> **Exercise prompt**:
Omit every picture while you reproduce the entries that follow word for word.

> **Given records**:
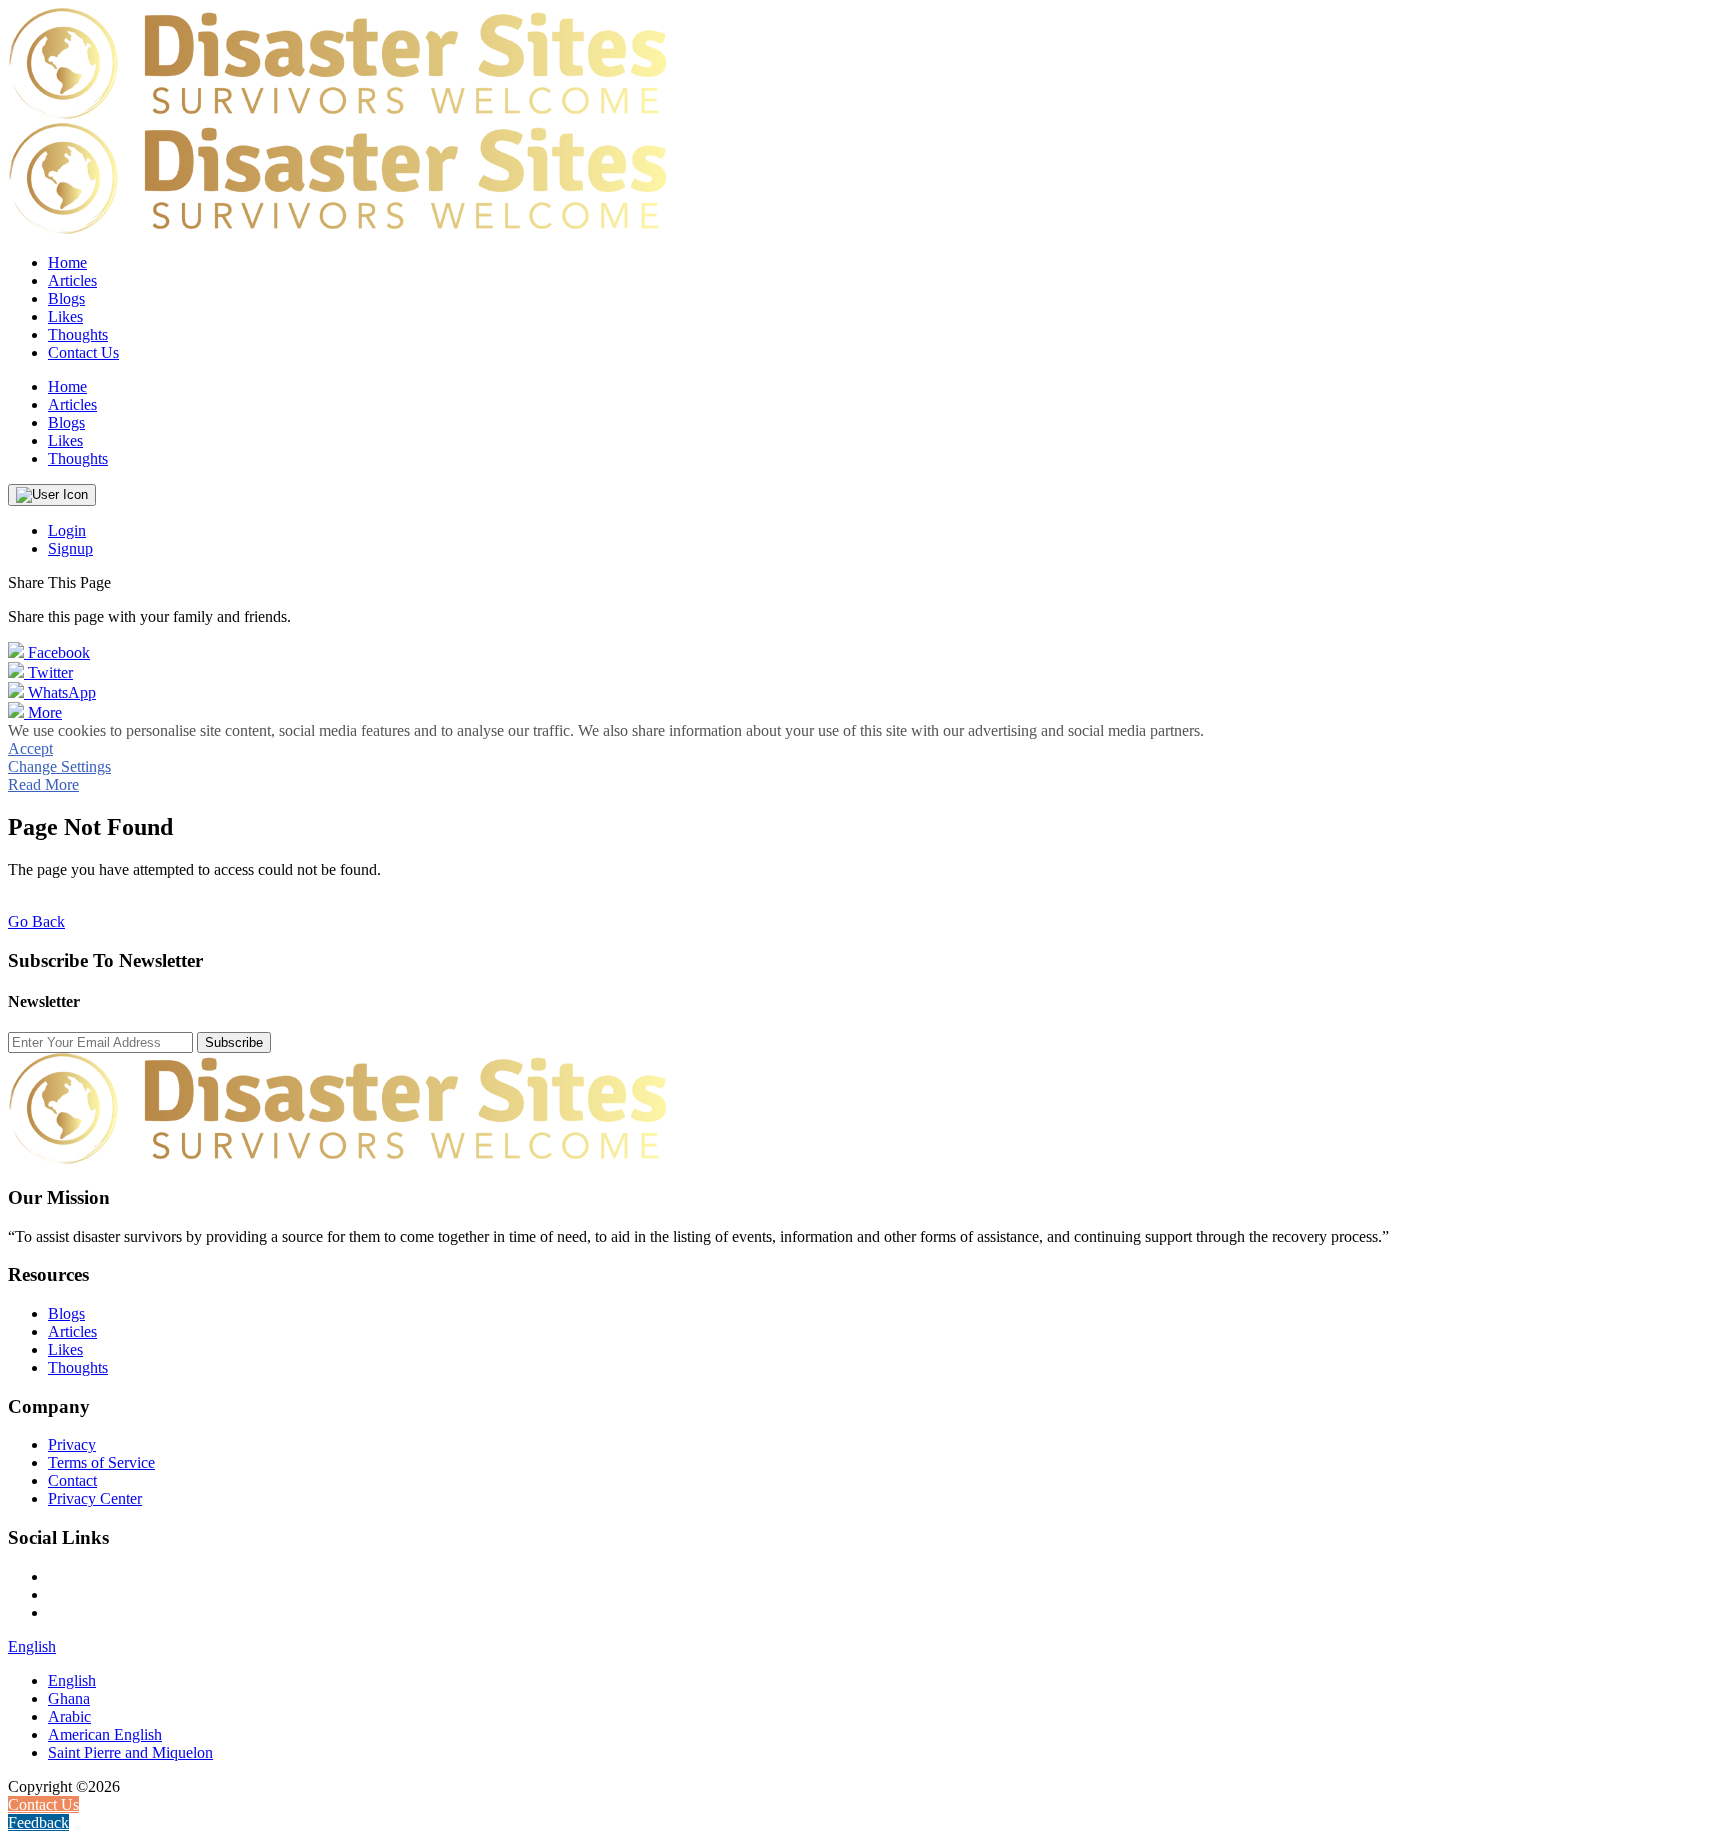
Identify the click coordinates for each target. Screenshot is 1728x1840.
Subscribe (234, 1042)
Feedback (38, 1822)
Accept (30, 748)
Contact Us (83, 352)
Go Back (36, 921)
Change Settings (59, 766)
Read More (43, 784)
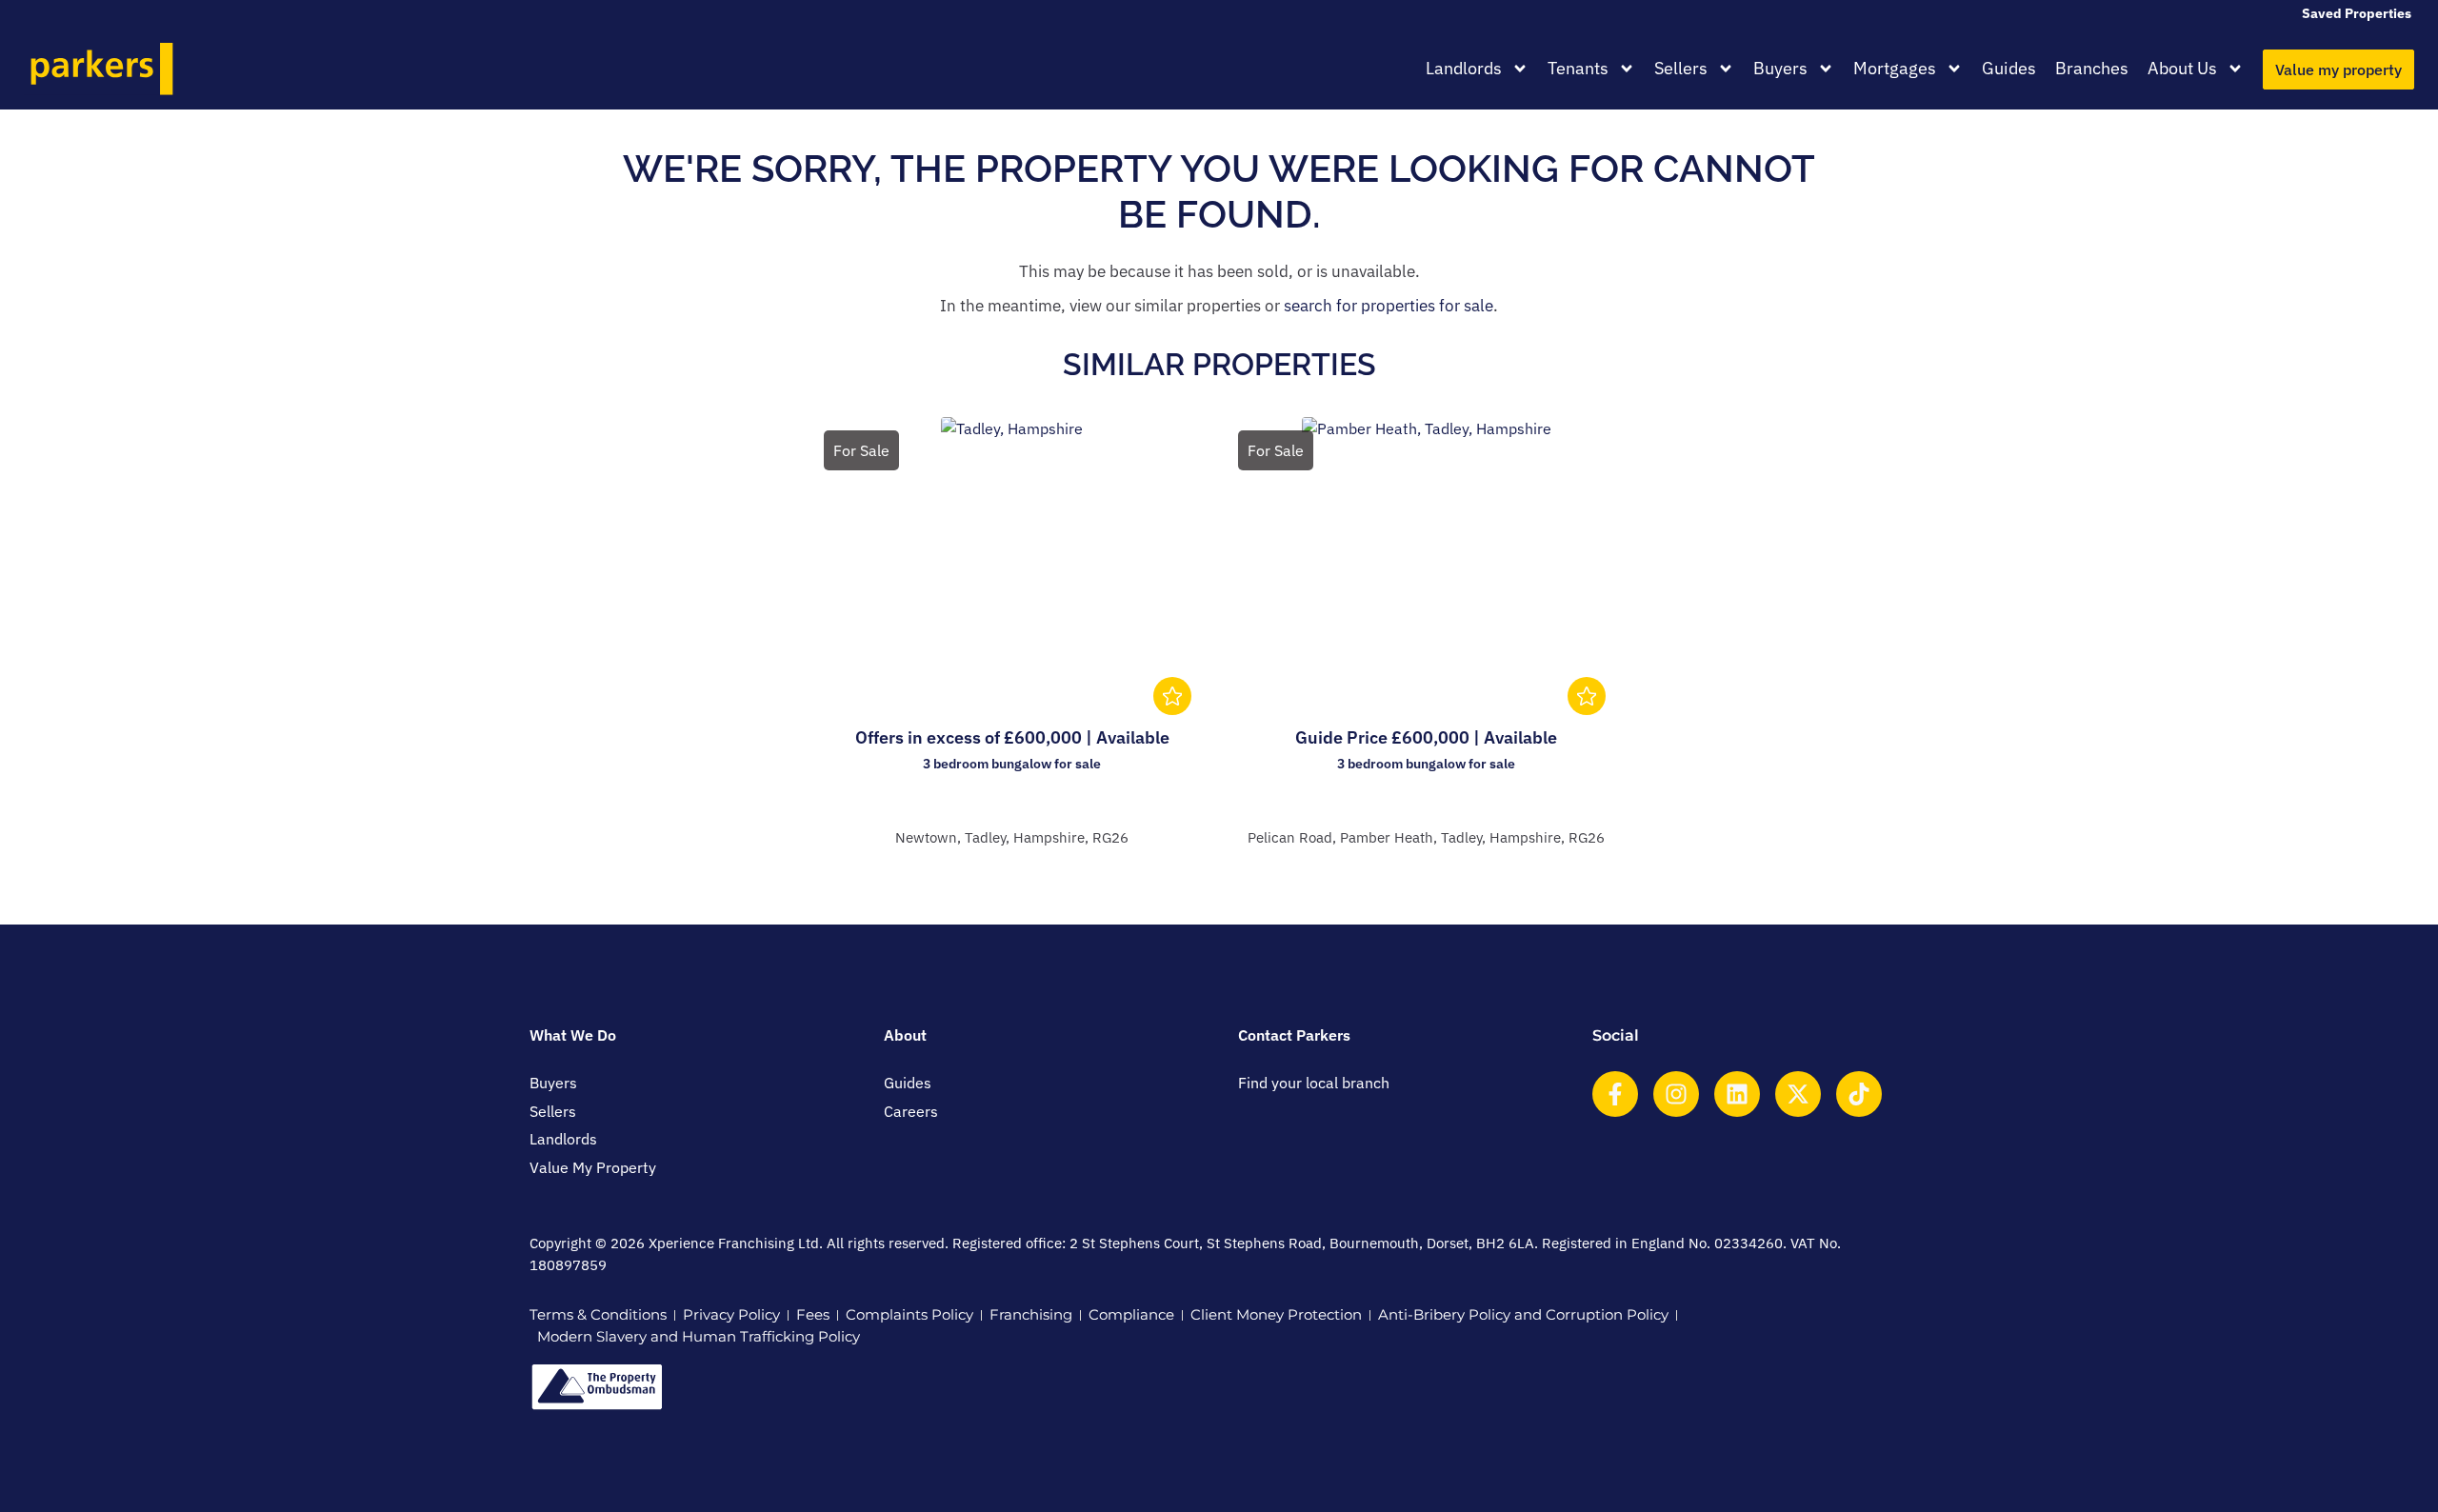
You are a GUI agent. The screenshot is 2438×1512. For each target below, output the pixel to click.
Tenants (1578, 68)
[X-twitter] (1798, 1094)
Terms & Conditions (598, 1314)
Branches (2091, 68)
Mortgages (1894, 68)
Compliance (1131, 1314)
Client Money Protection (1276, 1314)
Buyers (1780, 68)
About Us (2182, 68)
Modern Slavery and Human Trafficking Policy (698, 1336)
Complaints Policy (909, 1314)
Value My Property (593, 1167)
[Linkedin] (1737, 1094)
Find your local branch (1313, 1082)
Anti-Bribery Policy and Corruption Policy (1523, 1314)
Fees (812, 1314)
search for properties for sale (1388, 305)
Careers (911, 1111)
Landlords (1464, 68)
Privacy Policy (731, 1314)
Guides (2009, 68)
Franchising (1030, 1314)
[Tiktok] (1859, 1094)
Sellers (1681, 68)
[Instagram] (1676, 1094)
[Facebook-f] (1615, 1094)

> **Answer**:
Identify the click coordinates for each target. Screenshot is 1728x1840.
Subscribe (234, 1042)
Feedback (38, 1822)
Accept (30, 748)
Contact Us (83, 352)
Go Back (36, 921)
Change Settings (59, 766)
Read More (43, 784)
You are a GUI agent. The screenshot is 2438×1512. For each target below, output the pixel to click.
Tenants (1578, 68)
[X-twitter] (1798, 1094)
Terms & Conditions (598, 1314)
Branches (2091, 68)
Mortgages (1894, 68)
Compliance (1131, 1314)
Client Money Protection (1276, 1314)
Buyers (1780, 68)
About Us (2182, 68)
Modern Slavery and Human Trafficking Policy (698, 1336)
Complaints Policy (909, 1314)
Value My Property (593, 1167)
[Linkedin] (1737, 1094)
Find your local branch (1313, 1082)
Anti-Bribery Policy and Corruption Policy (1523, 1314)
Fees (812, 1314)
search for properties for sale (1388, 305)
Careers (911, 1111)
Landlords (1464, 68)
Privacy Policy (731, 1314)
Guides (2009, 68)
Franchising (1030, 1314)
[Tiktok] (1859, 1094)
Sellers (1681, 68)
[Instagram] (1676, 1094)
[Facebook-f] (1615, 1094)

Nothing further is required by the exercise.